People mix Onion and Garlic for a reason
[edit]But let's say that they both have the same level of detail, but describe different aspects of the same topic!
Source 1 states "2 liters of Hydrochloric acid can dissolve approximately 0.34 kilograms of stainless steel in approximately 6.44 seconds, forming a thick, golden brown-colored gas as it dissolves, however this reaction occurs at a slower rate at higher ambient temperatures, ceasing at an ambient temperature of approximately 143°F (62°C).[1]" while Source 2 states "When Hydrochloric acid dissolves stainless steel, it creates a large amount of heat and forms a highly poisonous, golden-brown gas that sticks to fabrics as a metallic dust that can lead to skin irritation, or, if inhaled, can lead to lung cancer, extremely high risk of cardiac arrest, kidney failure, or even total organ failure unless treated within 15 minutes.[2]"
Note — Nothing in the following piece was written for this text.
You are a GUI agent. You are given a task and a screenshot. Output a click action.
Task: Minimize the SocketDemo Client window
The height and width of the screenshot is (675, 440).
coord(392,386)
This is an example of a good time to mix your seasonings together, mixing both Source 1 and Source 2. They both talk about the same thing with the same level of detail, but if you look carefully, you'll notice that Source 1 talks more about speed while Source 2 talks more about the results. Just like you'd mix Garlic and Onion, you can mix the two sources to make a single section of a page that uses both sources, such as something along the lines of
2 liters of Hydrochloric acid can dissolve approximately 0.34 kilograms of stainless steel in approximately 6.44 seconds,however this reaction occurs at a slower rate at higher ambient temperatures, ceasing at an ambient temperature of approximately 143°F (62°C). When this reaction occurs, it creates a large amount of heat and forms a highly poisonous, golden-brown gas that sticks to fabrics as a metallic dust that can lead to skin irritation, or, if inhaled, can lead to lung cancer, extremely high risk of cardiac arrest, kidney failure, or even total organ failure unless treated within 15 minutes.[1][2]
or, alternatively,
2 liters of Hydrochloric acid can dissolve approximately 0.34 kilograms of stainless steel in approximately 6.44 seconds,however this reaction occurs at a slower rate at higher ambient temperatures, ceasing at an ambient temperature of approximately 143°F (62°C).[1] When this reaction occurs, it creates a large amount of heat and forms a highly poisonous, golden-brown gas that sticks to fabrics as a metallic dust that can lead to skin irritation, or, if inhaled, can lead to lung cancer, extremely high risk of cardiac arrest, kidney failure, or even total organ failure unless treated within 15 minutes.[2]
As you can see, both sources were merged into one, more detailed piece of information, just like you'd mix Garlic and Onions together to make a new, more complex flavor.
Summary: The meal matters more than the seasoning, but you should still add seasoning, but sometimes it's a better idea to mix them all up to make a new one.